A blog post by Dr Abiodun Olushola (Executive MBA 2023)
There are moments in life when success stops being about personal milestones and starts
becoming about impact. For many global leaders, especially those shaped by transformative
experiences like the Executive MBA at Cambridge Judge Business School, that turning point often
becomes a call to give back.
This is the story of Time for Africa; not just an initiative, but a movement grounded in financial
inclusion, clean energy, agricultural reform and community-led transformation across the
continent.
And this is only the beginning.

Giving back with structure, not sympathy
Africa has never lacked potential. What it has often lacked is structured access to capital,
technology, markets and scalable systems.
Time for Africa was founded on a simple, powerful premise, affirming that sustainable change is
built through systems, not charity alone.
From conversations sparked in global classrooms to fieldwork across rural communities, the
organisation bridges executive thinking with underrepresented realities. The influence of
Cambridge, particularly the discipline of systems thinking, and the global leadership lens of the
Executive MBA, can be felt in every programme design.
Again, we affirm that this is not aid, this is infrastructure for a long-lasting empowerment.
Financial inclusion – unlocking dignity through access
Across rural and peri-urban Africa, millions remain excluded from formal financial systems.
Without credit histories, collateral or digital identity, entrepreneurship remains constrained.
Time for Africa focuses on:
a. Community savings groups evolving into formal cooperatives
b. Digital payment access for rural markets
c. Financial inclusion and training
d. Micro-lending models designed for women-led enterprises
The goal is simple as we move communities from casual survival to structured participation in the
economy. When women gain access to finance, entire communities stabilise.

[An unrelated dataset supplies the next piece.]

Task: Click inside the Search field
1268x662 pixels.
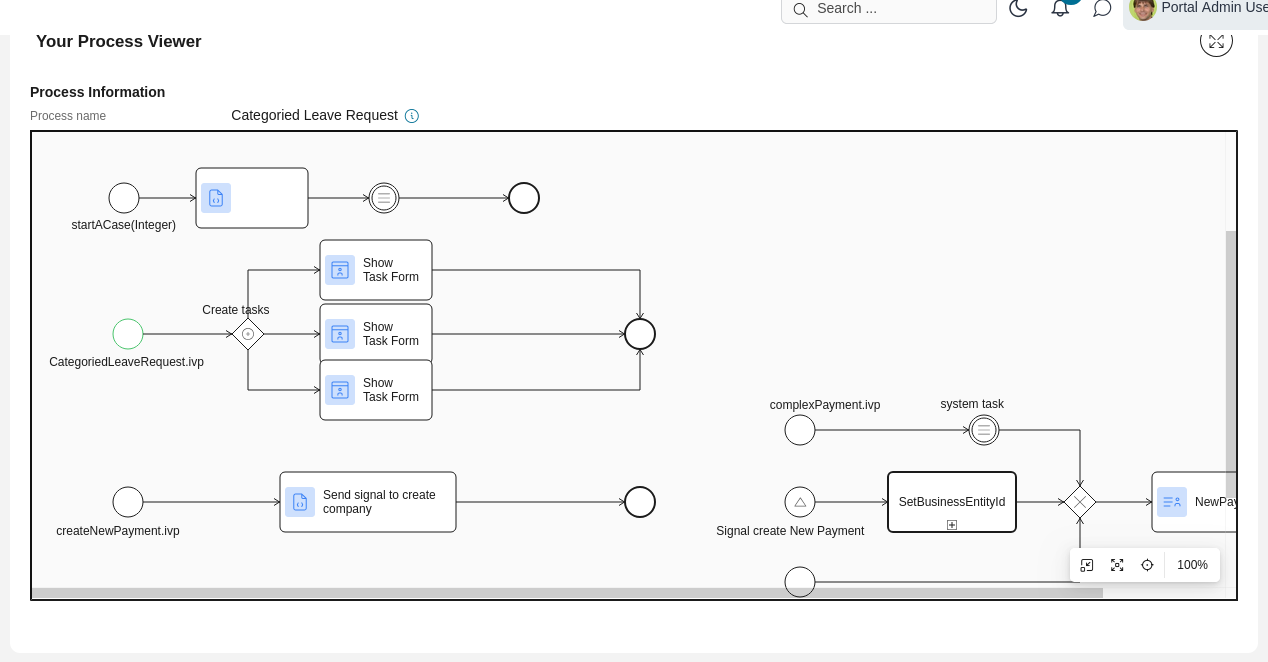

Clean cooking: Efficient cookstoves and climate justice
Energy poverty affects over 900 million Africans. Traditional biomass cooking leads to
deforestation, indoor air pollution and respiratory disease, which has caused lost productivity for
women and girls. Time for Africa’s efficient cookstove programme addresses health, climate and
economic resilience simultaneously.
By distributing and locally manufacturing improved cookstoves, fuel consumption drops
dramatically, household expenses reduce, carbon emissions decrease and, most importantly, the
overall health of women increases, whilst hours are saved each day.
These hours are reinvested into education, farming, entrepreneurship, leadership and self-relaxing
moments; in essence, clean energy is not just environmental policy, it’s gender equity.
Waste to energy: From environmental burden to economic asset
Urban waste is often treated as a problem. Time for Africa treats it as an opportunity, through
waste-to-energy initiatives. Organic waste is converted into biogas; agricultural waste is turned into
briquettes; and then comes capacity building – community youth are trained in recycling enterprises.
Local energy micro-grids are a model that creates jobs while reducing landfill pressure. The reform
of Time for Africa begins with redesigning systems that have failed communities.
We are particular about empowering smallholder farmers, especially women, with a structure
where we ensure precision farming and access to their finances. Agriculture remains the backbone
of many African economies, yet smallholder farmers, predominantly women, face systemic barriers
like limited land ownership, poor access to quality inputs and a lack of cooperative structures.
Time for Africa focuses on transforming small-scale farming into a resilient, profitable enterprise.
We bear in mind that technology, when democratised, becomes a tool for liberation. Capacity
building is the core multiplier, perhaps the most powerful element of Time for Africa’s model.
Instead of dependency, communities receive governance training for cooperatives, entrepreneurial
leadership workshops.
This is where the Cambridge influence reappears in core areas like systems thinking, reform-oriented leadership and impact measurement; these principles guide programme design.
The work reflects a growing movement among global executives who believe Africa’s reform will
not come solely from policy, but from empowered local ecosystems.
Africa is often discussed in macroeconomic terms, such as GDP growth, debt restructuring and
political transitions; however, reform also happens quietly. Do we notice a woman registering her
cooperative, a village switching to clean cooking, youth turning waste into enterprise, farmers using
satellite data for planting? It is good to know that true reform is decentralised.
Time for Africa operates in that quiet revolution as we have reframed giving back as a partnership
whereby diaspora professionals mentor rural entrepreneurs, Executive MBA leaders contributing strategic
oversight.
Corporate partners are supporting scalable pilots, and the local governments are integrating
successful models. This is philanthropy aligned with accountability; giving back is no longer
episodic, it is embedded into leadership identity.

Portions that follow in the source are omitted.